Mr Salmond’s lawyers have written to MSPs saying the former first minister was “very keen to provide as much information to the committee as he is permitted by law”, but said there were some “legal restrictions” to this.
They said “pertinent material” had been handed over by the government during Mr Salmond’s trial, but said they had been told “it would constitute a criminal offence” for them to release it.
They added: “Our client cannot realistically provide a statement or documents which are partial and piecemeal. Any meaningful statement necessarily will involve reference to a large amount of the material which he is not permitted to release – and in some cases, even access or refer to.”
Mr Murrell, the SNP’s chief executive, sent a two-page written submission to the committee in August, saying he had only learned of the complaints against Mr Salmond when they became public in 2018.
He said “had the sense that something serious” was being discussed between Mr Salmond and his wife, Ms Sturgeon, during a meeting at their home in Glasgow earlier that year, but said that “Nicola told me she couldn’t discuss the details”.
Ms Fabiani subsequently wrote back to him to ask him to “revisit certain questions asked by the committee to assess whether there is further evidence you could usefully provide”.
She asked specifically for “relevant emails, minutes, notes, texts, papers and WhatsApp messages from all levels of the SNP”.

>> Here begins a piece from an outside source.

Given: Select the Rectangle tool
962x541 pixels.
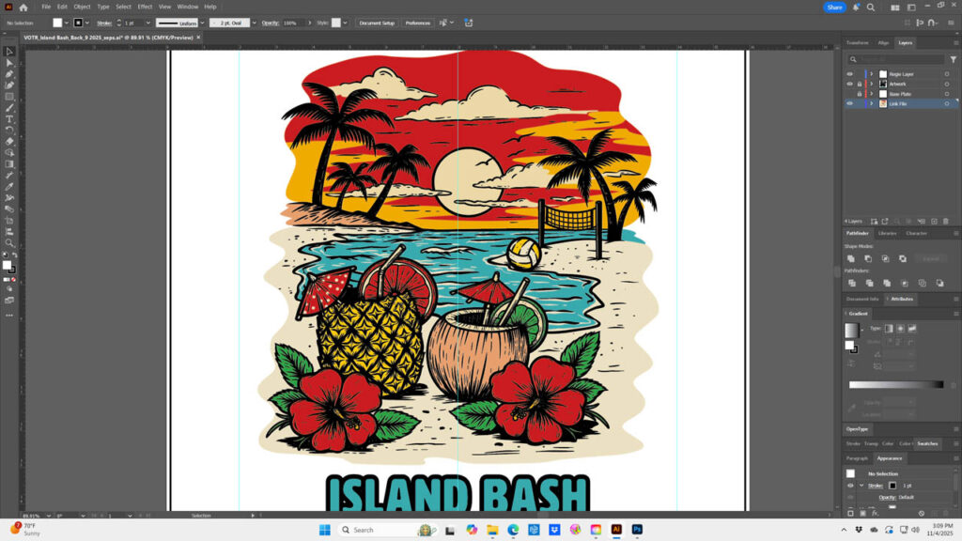Looking at the screenshot, I should tap(9, 97).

An SNP spokesman said: “Mr Murrell provided written evidence by the original 4 August deadline.
“The committee’s additional requests of 9 September set no deadline for a response – however, we are in active dialogue with the clerks about the further information sought.”
One SNP MP – former Holyrood Justice Secretary Kenny MacAskill – has called for action to be taken against Mr Murrell over WhatsApp messages he is alleged to have sent concerning the case.
Mr MacAskill said he had been sent an anonymous letter “that purported to be messages from the SNP chief executive to another senior staffer” which “suggested pressure be brought to bear on police investigating Alex Salmond”.
In the committee’s last public meeting, it heard claims from Mr Salmond’s top civil servant that he “could display bullying and intimidatory behaviour” – although he said there were “no suggestions of sexual misconduct”, and that issues were generally dealt with “informally”.
Members have also heard claims from unions that dozens of civil servants had raised concerns about the behaviour of “multiple ministers in multiple administrations”.